この他にも、土や水にふれて遊ぶことで情緒が安定するといった効果も期待できるようです。友だちと関わりながら自然体験をすることで、協調性やコミュニケーション力が育まれることもあるでしょう。
出典:資料3 「幼児期の終わりまでに育ってほしい幼児の具体的な姿(参考例)」/文部科学省
植物を使う自然遊び
Keisuke_N/shutterstock.com
植物を使う遊びにはどのようなものがあるのでしょう。花や葉っぱ、木の実を使う自然遊びを4つ紹介します。
色水遊び
暑い夏には花びらなどを使って作る色水遊びを計画してみましょう。紫やピンクなどの朝顔を使うと、爽やかな色合いの色水になりそうです。色水は次のように作ってみましょう。
- 朝顔の花を摘んで、色のついた部分を集めて袋に入れる
- 水を少し入れてしっかり揉み込む
- 色がよく出たら袋の隅を切り、絞り袋のようにして色水を容器に移す
- きれいな色になるように稀釈したらできあがり
朝顔はしぼんだ状態でも使えるので、色水遊びを行うときにはできるだけたくさんの花を集めましょう。使う花の色や稀釈の仕方によってさまざまな色水ができるので、遊び方を子どもたちと相談するといろいろな発想が生まれるかもしれません。色水の折り染めに挑戦してもよいですね。
葉っぱのサラダ作り
春や夏には身近にたくさんの植物をみつけることができるので、さまざまな種類の葉っぱを集めてサラダ作りを楽しんでみましょう。大きな葉っぱを指先でちぎることも、子どもたちにとっておもしろい体験になりそうです。
雑草の中には小さくてかわいらしい花をつけるものもあるので、葉っぱのサラダに彩りとして乗せると、遊びながら色彩感覚が見につくかもしれません。
花びらと葉っぱでお絵かき
夏になると子どもたちの周りに咲く花の種類も増えるので、花びらと葉っぱを使うお絵かき遊びを保育活動に取り入れましょう。

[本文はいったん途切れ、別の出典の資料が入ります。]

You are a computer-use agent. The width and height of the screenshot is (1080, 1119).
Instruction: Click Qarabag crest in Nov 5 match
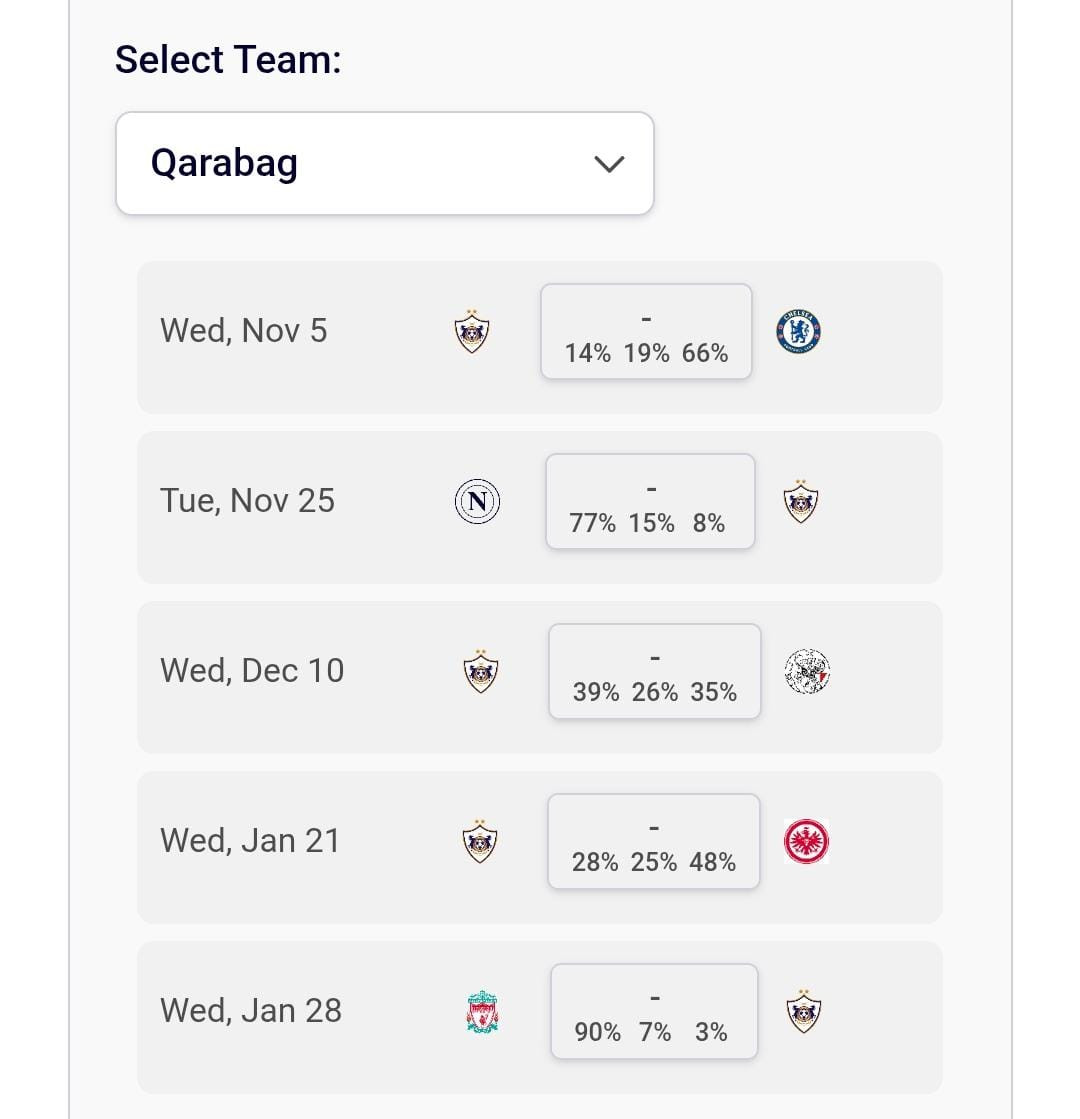472,331
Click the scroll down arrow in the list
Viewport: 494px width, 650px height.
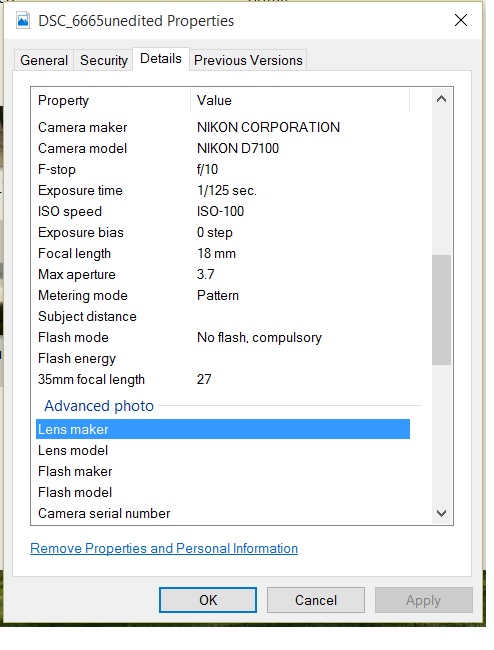[x=441, y=513]
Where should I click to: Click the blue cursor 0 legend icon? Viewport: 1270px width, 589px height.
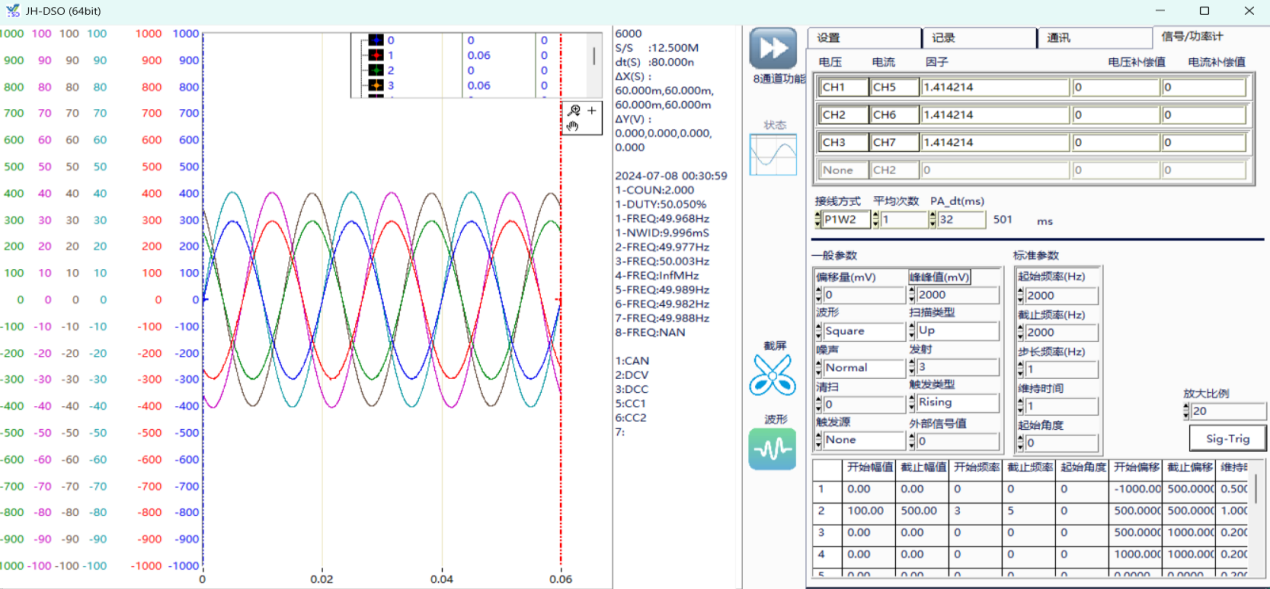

大きさや形の異なる花びらを使うと、遊んでいる子どもや動物などを表現できそうです。種類の異なる葉っぱを使うと、子どもたちが想像した世界まで表現できるかもしれません。
保育活動で行う場合は、大きな白い画用紙を用意して自由に創作し、できた作品は写真に記録したりラミネートフィルムを貼ったりして、大切に保存しましょう。
どんぐりのコマ作り
保育学生さんが秋の保育活動に参加するときには、どんぐりを使う自然遊びを提案してみましょう。どんぐり拾いが好きな子どもも多いので、公園などでどんぐりを拾う活動からいっしょに楽しめるとよいですね。
どんぐりを使う自然遊びには、コマ作りや人形作り、やじろべえ作りなどがあるようです。コマを作るときには、どの部分を中心にするかなどを子どもなりに学ぶことができそうです。
種類の異なるどんぐりを手に入れた場合は、どのどんぐりがどのような遊びに適しているか、子どもたちと探求してみるのもおもしろいかもしれません。
虫と関わる自然遊び
ANURAK PONGPATIMET/shutterstock.com
保育園には虫に興味を持つ子どももいるようです。5歳児クラスになると、図鑑などを見て学ぶこともあるかもしれません。虫と関わる自然遊びを3つ紹介します。
羽化の観察
保育園の子どもたちは青虫がさなぎに変わり、やがて蝶になることを不思議に思うこともあるようです。保育学生さんが子どもに虫と関わる活動を計画するときには、羽化の観察を取り入れるとよいかもしれません。
蝶の羽化については小学校で学びますが、5歳児クラスの子どもたちにも興味をもってもらえそうです。さなぎから蝶に変わる瞬間を見ることができれば、生命の尊さや不思議を自然に感じてくれるでしょう。
アリの観察
アリの行動の観察は、保育園の自然遊びとしての活動に取りいれやすいかもしれません。
整然と列を作って歩くアリの様子に、興味をもつ子どもも多いのではないでしょうか。アリの通り道に障害物を置くとどのような動きをするのかや、通り道でない場所に砂糖を置くとどのような反応をするのかなど、さまざまな種類の観察や実験が考えられますね。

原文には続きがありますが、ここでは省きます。